The Driving Instructors Association (DIA) chairman Graham Fryer and general manager Steve Garrod met with under-secretary of state for transport Mike Penning to outline current thinking among training professionals on developments that would, in particular, improve the general standard of driver education.
The first change that the DIA would like to see is the integration of the current Pass Plus scheme into the learning-to-drive syllabus. Motorway training should be part of that syllabus and ADIs should be allowed to teach pupils on motorways. Those applying for a driving test should only be allowed to do so once instructors are confident that candidates have sufficient experience of driving on all the types of road they will encounter when they have a full licence.
The DIA also feels that driving qualifications for qualified drivers need to be developed further. For example, drivers of company vehicles should have to achieve minimum national occupational standards for driving (currently there is no recognised syllabus for company drivers in category B vehicles). Qualifications should also have a shelf life to encourage refresher training.

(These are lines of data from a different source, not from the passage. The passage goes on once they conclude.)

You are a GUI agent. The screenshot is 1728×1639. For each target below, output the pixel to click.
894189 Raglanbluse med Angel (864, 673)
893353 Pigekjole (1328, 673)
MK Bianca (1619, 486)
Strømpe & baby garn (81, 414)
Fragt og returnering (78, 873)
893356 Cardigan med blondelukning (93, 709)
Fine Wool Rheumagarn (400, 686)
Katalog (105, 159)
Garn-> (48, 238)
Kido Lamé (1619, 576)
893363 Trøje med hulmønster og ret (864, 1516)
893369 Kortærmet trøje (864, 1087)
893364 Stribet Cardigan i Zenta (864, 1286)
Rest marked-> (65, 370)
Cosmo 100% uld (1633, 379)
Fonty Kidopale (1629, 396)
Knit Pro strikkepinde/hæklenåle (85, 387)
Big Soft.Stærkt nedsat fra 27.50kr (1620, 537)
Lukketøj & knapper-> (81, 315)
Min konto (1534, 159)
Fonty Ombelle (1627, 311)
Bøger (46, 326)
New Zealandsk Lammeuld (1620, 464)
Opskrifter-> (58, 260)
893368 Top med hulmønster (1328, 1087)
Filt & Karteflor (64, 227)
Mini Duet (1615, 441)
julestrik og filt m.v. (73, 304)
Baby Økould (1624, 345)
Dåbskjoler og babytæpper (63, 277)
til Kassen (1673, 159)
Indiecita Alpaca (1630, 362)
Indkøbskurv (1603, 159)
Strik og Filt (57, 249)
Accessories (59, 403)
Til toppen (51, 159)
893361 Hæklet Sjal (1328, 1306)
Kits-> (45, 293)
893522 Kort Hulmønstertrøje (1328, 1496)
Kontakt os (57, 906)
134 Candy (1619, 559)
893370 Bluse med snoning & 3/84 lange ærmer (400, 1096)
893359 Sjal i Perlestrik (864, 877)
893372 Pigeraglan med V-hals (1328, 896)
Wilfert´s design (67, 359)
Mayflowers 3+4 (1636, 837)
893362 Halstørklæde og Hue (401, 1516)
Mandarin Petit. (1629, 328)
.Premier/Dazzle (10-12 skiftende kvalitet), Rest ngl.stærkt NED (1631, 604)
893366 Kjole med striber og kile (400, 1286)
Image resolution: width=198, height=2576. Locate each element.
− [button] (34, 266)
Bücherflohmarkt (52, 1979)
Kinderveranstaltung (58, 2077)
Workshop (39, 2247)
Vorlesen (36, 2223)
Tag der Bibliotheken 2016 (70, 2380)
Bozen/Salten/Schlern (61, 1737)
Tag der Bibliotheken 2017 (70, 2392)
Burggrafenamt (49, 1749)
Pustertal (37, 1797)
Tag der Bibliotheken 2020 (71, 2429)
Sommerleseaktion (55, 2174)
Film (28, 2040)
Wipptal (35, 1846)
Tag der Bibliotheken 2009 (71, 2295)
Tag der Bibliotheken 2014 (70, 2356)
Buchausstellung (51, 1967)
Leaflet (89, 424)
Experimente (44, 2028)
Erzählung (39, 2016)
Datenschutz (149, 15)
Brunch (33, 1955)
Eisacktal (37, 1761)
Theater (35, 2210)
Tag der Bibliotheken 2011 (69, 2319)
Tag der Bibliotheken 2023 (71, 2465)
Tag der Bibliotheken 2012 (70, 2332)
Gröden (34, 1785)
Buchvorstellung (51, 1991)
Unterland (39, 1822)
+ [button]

Another issue that that the DIA feels needs addressing is that there is currently there is no formal training syllabus for potential Approved Driving Instructors (ADIs) to work to. The DIA's belief is that there should be a prescribed syllabus to prevent customers wasting their money. The minimum entry level to the industry should also be raised to include recognised teaching qualifications (e.g. Preparing to Teach in the Life-long Learning Sector).
The DIA also thinks that the trainee licence scheme should be abolished. The pass rate for the Part 3 examination - the passing of which is required to become a fully qualified ADI - currently lies at around 30%. This suggests that trainees are not being properly supervised. The DIA recommends that the current system should be replaced with a probationary scheme that includes supervision, in line with teacher training programmes.
The final change proposed is that all drivers should have their eyesight tested by an optometrist, not at the driving test centre, with drivers' eyesight checked at least every 10 years. Currently, the responsibility is with the driver to self-certify their eyesight has not deteriorated after the age of 70.
Steve Garrod said of the meeting: "The under-secretary of state seemed very open to the DIA's suggestions and appreciative of the association's desire to improve road safety through better driver training. We're especially heartened with the minister's belief that learner drivers need to be taught to drive rather than simply pass the test and his concerns over the trainee licence scheme."
Driving Educator - 01/03/2011 00:02
The DIA should be applauded for seeking improvements to the current appalling system of driver training in the UK.. There are many factors responsible for the shambolic state of affairs. ADI Training companies who have trainers so incompetent that they don't know their gear sticks from their elbows, people who are so poorly qualified they would have difficulty passing their 11 plus examination, yet the government, through the DfT / DSA, allow such inadequates to churn out inept driving instructors like confetti. Most of these inadequates are themselves reject instructors from the L market, and who were so hopeless at the job that they sought sanctuary in the sausage factories doing what they currently do. Others like them jumped ship upon finding they were so useless with Learner drivers that they quickly exchanged their T shirt and torn jeans for a suit and beat a path to the DSA. Anybody who has been through the unscrupulous PDI system (I did not!)should never ever have been allowed to teach learner drivers so much as how to shampoo a car, let alone drive one. I believe that the only thing which can resolve the problem is for a Royal Commission to be set up and investigate the thoroughly rotten system we currently have. The DfT/DSA have proved time and again in the past couple of decades that they are completely out of their depth when trying to change things. As indeed are the smaller and insignificant instructor associations, which are led(?)by people who are products of the very same inadequate PDI system - the blind leading the blind.. UK driver training is nothing less than a sick national joke.... Look around next time you go out and witness for yourself: Driving instructors who themselves park their cars on pavements! ADIs who permit / instruct learners to park on pavements! ADIs who flout the law by using hand held mobile phones whilst driving or supervising learners! ADIs who illegally smoke filthy fags in their cars!